Missional leaders that have served for any length of time have learned how die to their ego’s and allow God to use every man and woman’s gifts in the community for the furtherance of His Kingdom. Hierarchy is the product of Christendom. It hails to a day when Christianity still held power in society, when, Jesus was still established as a given in Canada (even when the protestant liberal Jesus dominated Canada, there still remained an authority and respect for who Jesus was). Hierarchy made sense in a day when the preacher in the town was looked up to and held power. This world, when one man could wield influence and get things done in the name of Christ, is waning. As a result, no one man or woman can lead a community from the top down and expect the church to go on as a viable social reality. We cannot be the very Body of Christ if we do not empower the manifold gifts in the community to minister the kingdom as part of everyday life. If we even try to operate out of the old hierarchical ways, missional communities will flounder and their leaders will die from exhaustion. I have seen it happen over and over.

It is my belief therefore that missional leadership needs always to be multiple. Most missional pastors/leaders need to be bi-vocational (bi-ministerial) for their own survival. Such leaders must learn to mutually submit to the other leaders as they guide the journey of the community. They must mutually learn to mentor leaders and give away power. Different strengths should be recognized among leaders and then multiply that leadership (following the APEPT model of Frost and Hirsch’s The Shaping of Things to Come). This model subverts the CEO pastorate style we have all become so used to for each pastor gives away power instead of consolidating it. This kind of pastoral leadership models a kind of community for the rest to see instead of dictating the rest of the church to just do it. In this way, all shall own the leadership of this community and the journey we are on in the Mission. This kind of leadership needs to be modeled and practiced and it does not come easy in our day.

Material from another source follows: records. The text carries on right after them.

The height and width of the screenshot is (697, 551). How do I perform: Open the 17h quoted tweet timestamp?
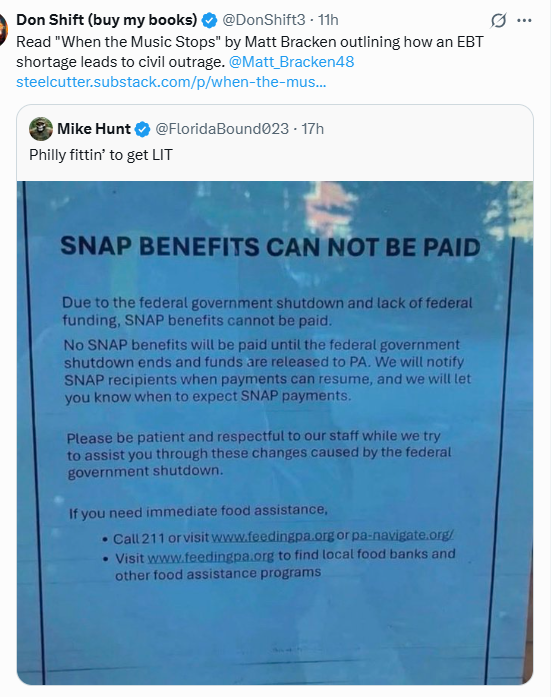pyautogui.click(x=312, y=129)
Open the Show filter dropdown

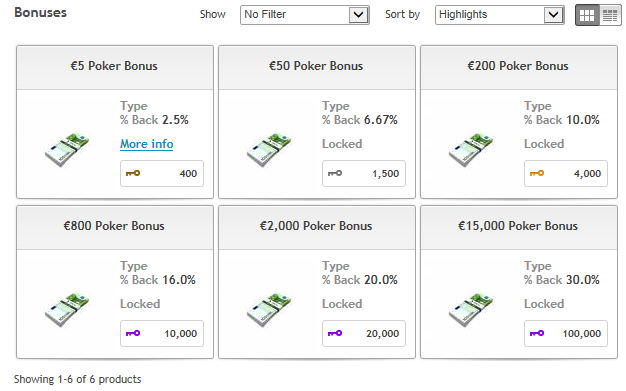305,15
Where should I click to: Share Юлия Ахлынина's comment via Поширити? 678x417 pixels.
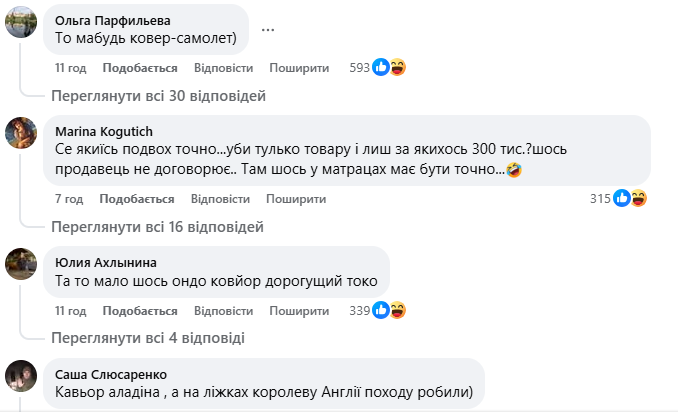[298, 310]
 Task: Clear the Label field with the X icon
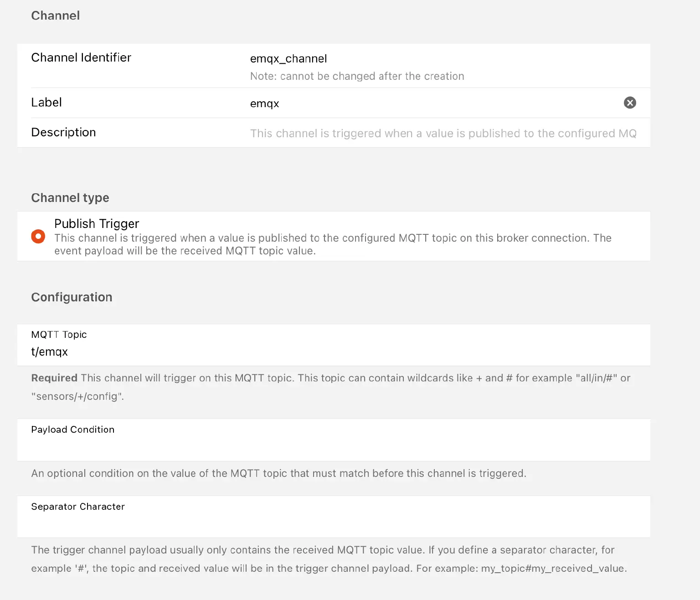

THE PROMISE OF CANADA’S NEW MISSIONAL LEADERS

All of the above paints a picture of a leader mentality drastically different from the church planter of the past. Yet most (not all) of the missional leaders I have met possess strains of this new mentality. I believe this bodes well for the future. For I believe this next generation of pastors (in my experience coming mostly out of evangelicalism) provides hope for a renewal of Christianity in Canada. Like a fermenting revolution evolving out of a tired and reified ancien regime, these tiny bands of Christians have come on the scene committed to live a life together of worship, spiritual formation, community, hospitality and service to the poor (of all kinds). In ways never imagined by the machinations of the mega church, many of these bands are already infecting their neighborhoods with an embodied gospel that cannot be denied, only responded to. Knowing Christendom is gone, they carry no pretension. Instead they embody the gospel in its most compelling, authentic, non-coercive form. This new wave of Christians is small in number and possesses little to no resources financially. Most do not impress with their grandiose visions. They do not hang in the halls of power. They do not make a show of their successes. Yet their vision of a simple Christian habitat as witness in the world reminds me of the Irish missional orders God used to effect a profound conversion of European society in the 4th century. We have seen the world changed like this once before (read How the Irish Saved Civilization, Thomas Cahill). Could we be in the early stages of seeing God move in a similar fashion once again? Let us pray it be so.

1. I owe this term to my friend Jim VanYperen.